Listed entries:
________________

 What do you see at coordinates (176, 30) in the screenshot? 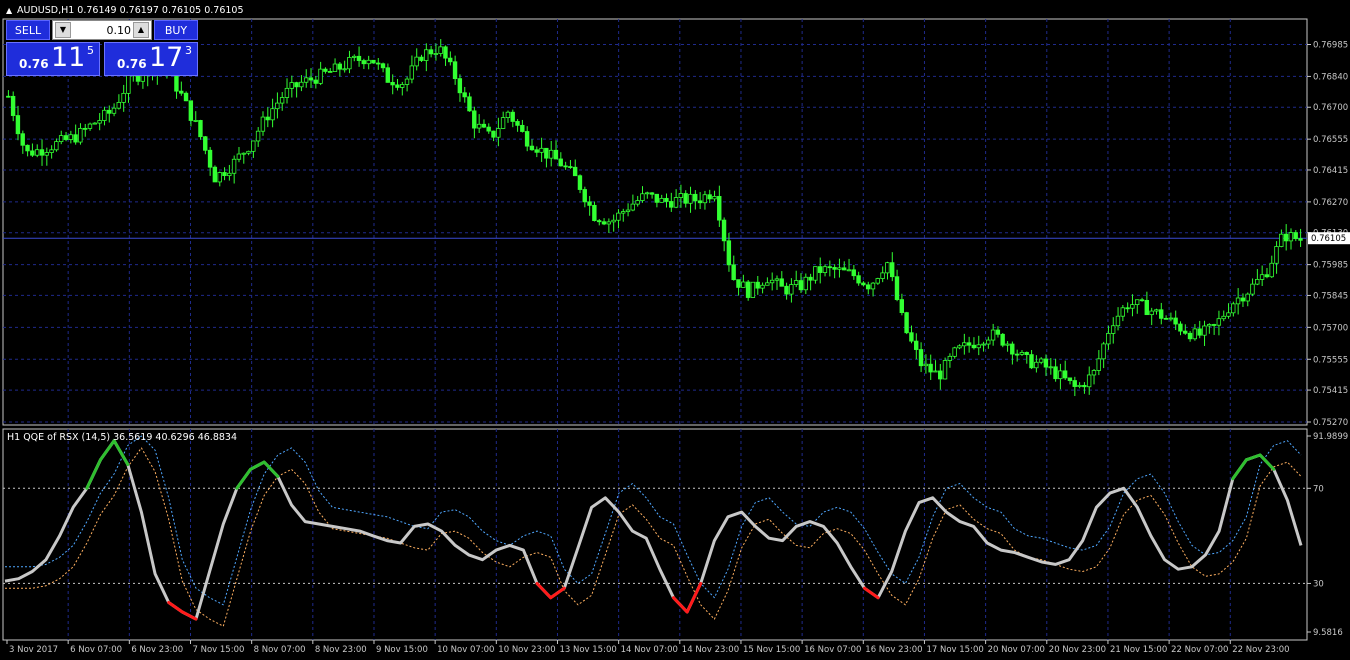
I see `buy-button: BUY` at bounding box center [176, 30].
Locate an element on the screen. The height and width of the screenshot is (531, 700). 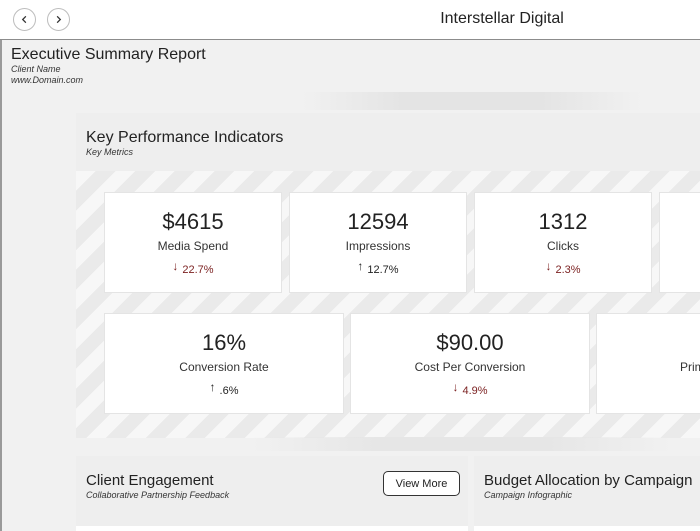
kpi-label: Media Spend is located at coordinates (193, 246).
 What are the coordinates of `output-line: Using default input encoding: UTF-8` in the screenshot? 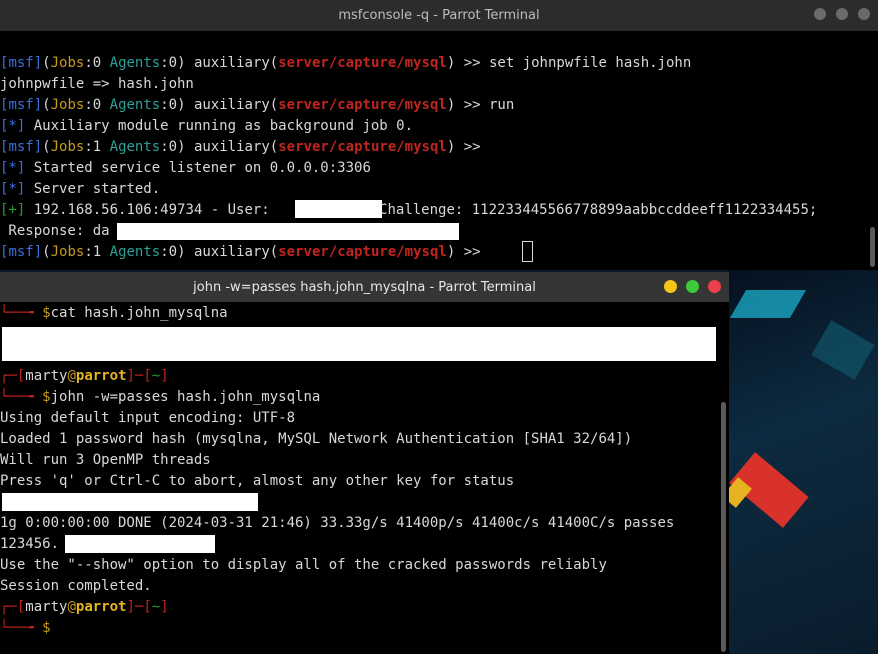 It's located at (148, 418).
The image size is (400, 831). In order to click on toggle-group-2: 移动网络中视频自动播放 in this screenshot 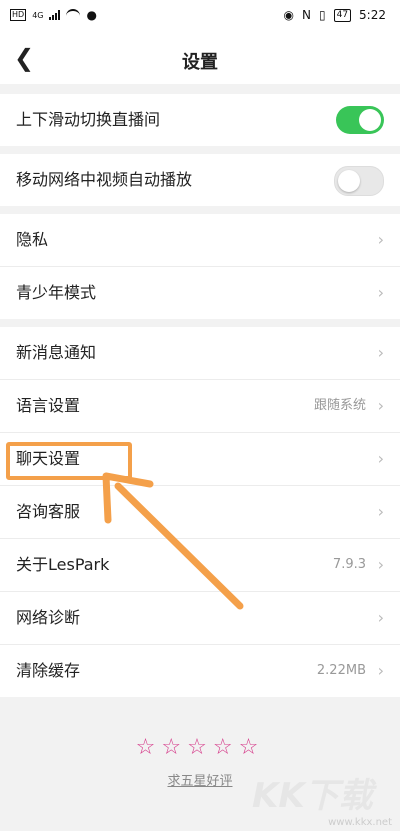, I will do `click(200, 180)`.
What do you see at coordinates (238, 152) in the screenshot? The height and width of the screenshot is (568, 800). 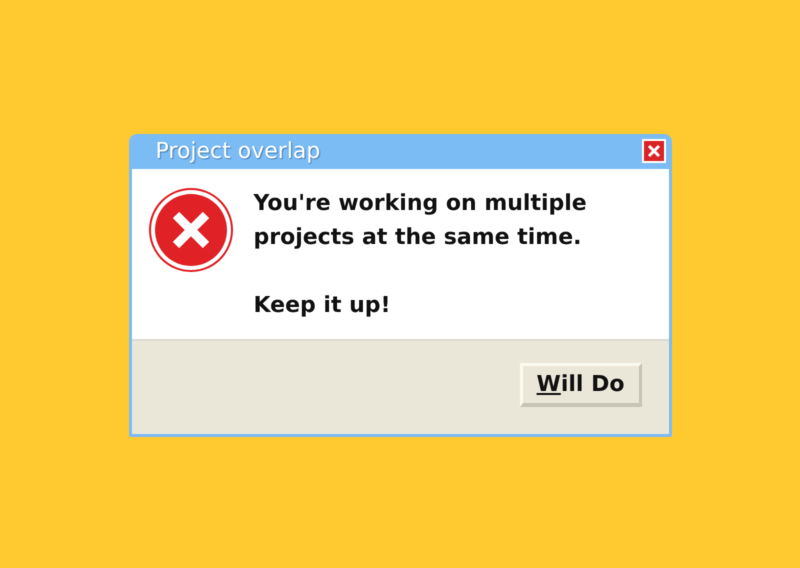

________________

Task directions:
Copy the records word for word, from the first line through the line holding "kpi-label: Media Spend", with both ends included. Leave the pictures out.

Output of the exercise:
 What do you see at coordinates (176, 30) in the screenshot? 
I see `buy-button: BUY` at bounding box center [176, 30].
Locate an element on the screen. The height and width of the screenshot is (531, 700). 
kpi-label: Media Spend is located at coordinates (193, 246).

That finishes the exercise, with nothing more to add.